== Given entries ==
=====
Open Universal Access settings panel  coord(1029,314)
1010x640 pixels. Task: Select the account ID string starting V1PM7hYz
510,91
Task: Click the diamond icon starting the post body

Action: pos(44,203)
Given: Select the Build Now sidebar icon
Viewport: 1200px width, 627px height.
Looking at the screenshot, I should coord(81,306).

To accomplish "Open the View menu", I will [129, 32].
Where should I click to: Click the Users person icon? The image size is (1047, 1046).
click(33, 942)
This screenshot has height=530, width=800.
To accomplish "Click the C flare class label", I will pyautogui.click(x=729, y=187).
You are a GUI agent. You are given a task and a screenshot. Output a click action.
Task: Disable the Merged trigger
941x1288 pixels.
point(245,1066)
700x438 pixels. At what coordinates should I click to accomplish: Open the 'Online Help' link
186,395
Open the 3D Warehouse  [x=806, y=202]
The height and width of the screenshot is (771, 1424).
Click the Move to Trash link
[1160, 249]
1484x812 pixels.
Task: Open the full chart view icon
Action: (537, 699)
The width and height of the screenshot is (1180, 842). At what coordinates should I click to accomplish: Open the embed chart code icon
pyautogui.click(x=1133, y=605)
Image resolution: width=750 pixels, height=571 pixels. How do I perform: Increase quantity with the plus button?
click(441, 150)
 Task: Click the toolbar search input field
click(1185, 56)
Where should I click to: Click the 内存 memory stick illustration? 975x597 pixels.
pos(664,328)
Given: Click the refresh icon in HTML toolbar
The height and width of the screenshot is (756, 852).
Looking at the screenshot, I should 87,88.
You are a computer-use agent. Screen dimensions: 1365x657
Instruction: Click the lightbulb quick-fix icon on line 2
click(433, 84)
=====
== About this task ==
Your answer should hold every line of the entries that contains the string "will".

== Answer space ==
To accomplish "Open the View menu", I will [129, 32].
To accomplish "Click the C flare class label", I will pyautogui.click(x=729, y=187).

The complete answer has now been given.